▸ Document section
=====
2. Create a utility function to handle optional dependency imports across the Xarray code base.

Doing git grep "raise ImportError" or git grep "raise ModuleNotFoundError" reveals that currently there is a piecemeal approach to handling optional dependencies. It would probably be helpful to have a dedicated function to handle soft dependencies across the code base, and I would be happy to add this If I am going to be adding a PR for point 1 anyways.

Describe the solution you'd like

I work on an applied neuroscience package named MNE-Python, where we have a lot of optional dependencies that are only needed for specific MNE functionalities. So borrowing from MNE, I think something like this would be nice:

# xarray.util.check.py

import importlib

def _soft_import(name, reason, strict=True):
    """Import optional dependencies, providing informative errors on failure."""
    _INSTALL_MAPPING = dict(nc_time_axis="nc-time-axis")
    package_name = _INSTALL_MAPPING.get(name, name)
    try:
        return importlib.import_module(name)
    except (ImportError, ModuleNotFoundError):
        if strict:
            raise ImportError(
                f"for {reason}, the {package_name} package is required. "
                f"Please install it via pip or conda."
            )
        else:
            return None

Then, for example, here, we can instead do:


zarr = _soft_import("zarr", reason="writing zarr files")

And if we don't have zarr installed we'd get:


ImportError: for writing zarr files, the zarr package is required. Please install it via pip or conda.

Describe alternatives you've considered

Open to any ideas 🙂

Additional context

What do folks think about this idea? Is a PR welcome?

welcome[bot] commented 1 month ago

Thanks for opening your first issue here at xarray! Be sure to follow the issue template! If you have an idea for a solution, we would really welcome a Pull Request with proposed changes. See the Contributing Guide for more. It may take us a while to respond here, but we really value your contribution. Contributors like you help make xarray better. Thank you!

max-sixty commented 1 month ago

Yes this sounds like a really nice contribution!

kmuehlbauer commented 1 month ago

I'm totally supporting this idea.

Just to get this into the discussion: in one of the packages I maintain this was extended to allow such scheme for global imports:

https://github.com/wradlib/wradlib/blob/c27369667fbbe771fd0af8db7f4b0cc0066e61c4/wradlib/util.py#L50-L128

kmuehlbauer commented 1 month ago

Found this while researching other options

https://scientific-python.org/specs/spec-0001/

scott-huberty commented 1 month ago

I think that lazy loading and optional dependency handling are separate issues, at least as far as how it is implemented in lazy_loader. For example with lazy_loader I think that top level imports of optional dependencies will still raise an error (if that package is not installed).

For what it's worth MNE-Python is trying out lazy_loader, and my current understanding is that the development team has not reached consensus on it ( see https://github.com/mne-tools/mne-python/pull/12059 )
=====
Please print the part of the xarray thread that begins with the words "Additional context" and ends with "better. Thank you!", word for word.

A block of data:
=====
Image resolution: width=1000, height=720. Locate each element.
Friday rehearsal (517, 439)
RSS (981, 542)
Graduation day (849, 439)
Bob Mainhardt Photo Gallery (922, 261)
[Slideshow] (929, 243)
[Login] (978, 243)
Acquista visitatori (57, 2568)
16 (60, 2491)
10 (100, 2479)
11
=====
▸ In response
Additional context

What do folks think about this idea? Is a PR welcome?

welcome[bot] commented 1 month ago

Thanks for opening your first issue here at xarray! Be sure to follow the issue template! If you have an idea for a solution, we would really welcome a Pull Request with proposed changes. See the Contributing Guide for more. It may take us a while to respond here, but we really value your contribution. Contributors like you help make xarray better. Thank you!